WORK ITEM.
The reply should hold nothing except the lines from the one with "400x823 pixels." through the end of the entries, duplicated exactly and with no pictures.

(Records from a data collection)
- - -

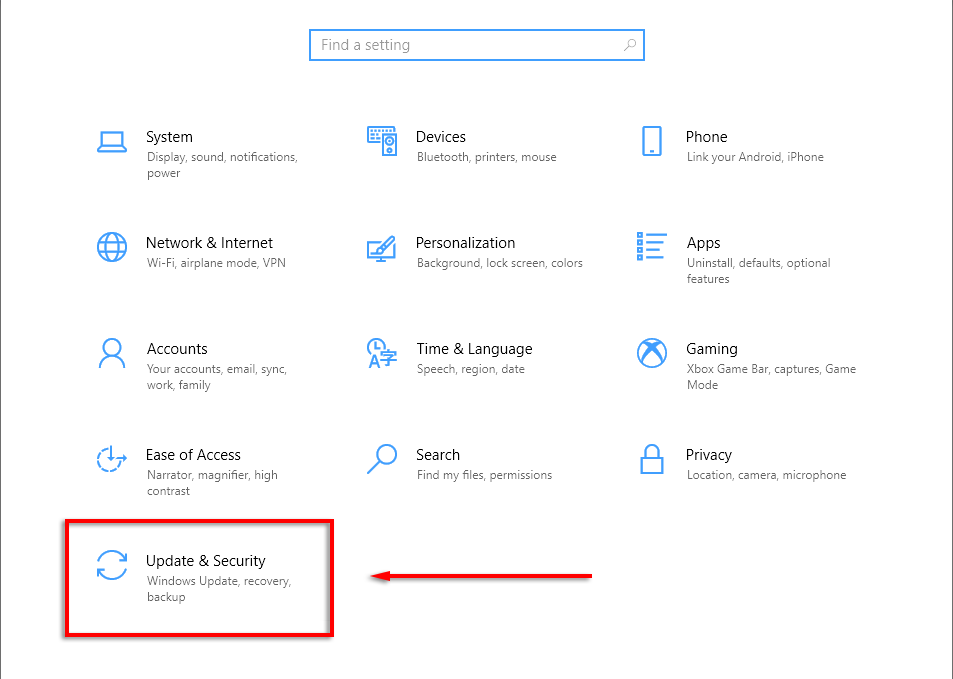Image resolution: width=953 pixels, height=679 pixels.
Task: Open the Phone icon
Action: pos(652,141)
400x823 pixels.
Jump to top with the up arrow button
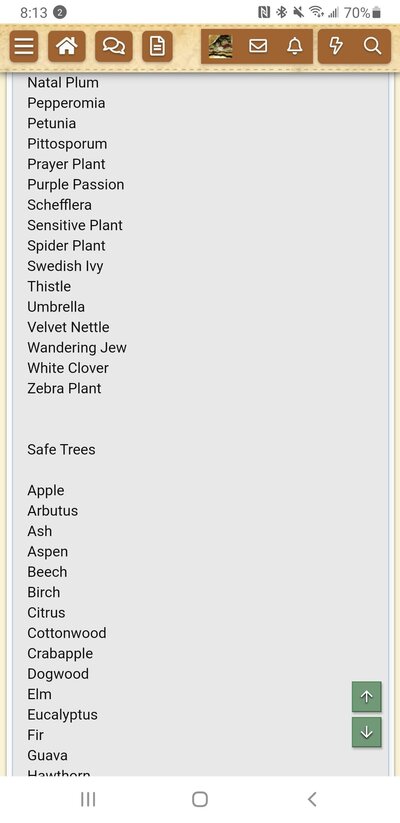pos(366,697)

- - -

REPLY.
400x823 pixels.
Jump to top with the up arrow button
pos(366,697)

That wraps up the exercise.